WHAT TO WORK ON →
For this exercise, repeat the listing below from its first line through the line containing "Task: Collapse the 表格 folder in tree", exactly as written.

*** SUPPLIED DATA ***

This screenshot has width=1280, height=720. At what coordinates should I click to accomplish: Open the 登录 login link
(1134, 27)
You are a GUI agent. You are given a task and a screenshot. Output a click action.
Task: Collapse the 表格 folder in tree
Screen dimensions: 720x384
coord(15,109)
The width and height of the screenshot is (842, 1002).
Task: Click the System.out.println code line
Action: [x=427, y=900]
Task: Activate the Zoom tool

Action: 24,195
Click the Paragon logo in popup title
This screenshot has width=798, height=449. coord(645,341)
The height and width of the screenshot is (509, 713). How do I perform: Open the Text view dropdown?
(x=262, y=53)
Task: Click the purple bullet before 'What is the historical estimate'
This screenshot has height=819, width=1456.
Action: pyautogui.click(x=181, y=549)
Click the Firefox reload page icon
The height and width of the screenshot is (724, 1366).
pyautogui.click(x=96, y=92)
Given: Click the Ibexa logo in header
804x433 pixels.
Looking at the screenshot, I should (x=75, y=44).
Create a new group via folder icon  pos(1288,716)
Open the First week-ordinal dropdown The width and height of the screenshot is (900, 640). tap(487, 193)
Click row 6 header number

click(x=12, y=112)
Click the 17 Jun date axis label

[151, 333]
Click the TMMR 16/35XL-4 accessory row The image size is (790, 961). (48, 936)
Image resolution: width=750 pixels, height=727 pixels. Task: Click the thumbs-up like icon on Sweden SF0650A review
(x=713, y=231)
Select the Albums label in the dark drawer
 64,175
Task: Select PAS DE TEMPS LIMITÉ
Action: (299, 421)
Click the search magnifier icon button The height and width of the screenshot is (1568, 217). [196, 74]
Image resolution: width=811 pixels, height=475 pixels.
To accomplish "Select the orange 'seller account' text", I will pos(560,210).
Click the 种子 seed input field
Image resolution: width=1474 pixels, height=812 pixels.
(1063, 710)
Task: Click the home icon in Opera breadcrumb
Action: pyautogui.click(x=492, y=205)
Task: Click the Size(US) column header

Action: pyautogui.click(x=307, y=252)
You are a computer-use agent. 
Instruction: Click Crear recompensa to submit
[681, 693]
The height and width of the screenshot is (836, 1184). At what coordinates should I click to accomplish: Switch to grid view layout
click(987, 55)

*** End of SUPPLIED DATA ***

RESULT →
This screenshot has width=1280, height=720. At what coordinates should I click to accomplish: Open the 登录 login link
(1134, 27)
You are a GUI agent. You are given a task and a screenshot. Output a click action.
Task: Collapse the 表格 folder in tree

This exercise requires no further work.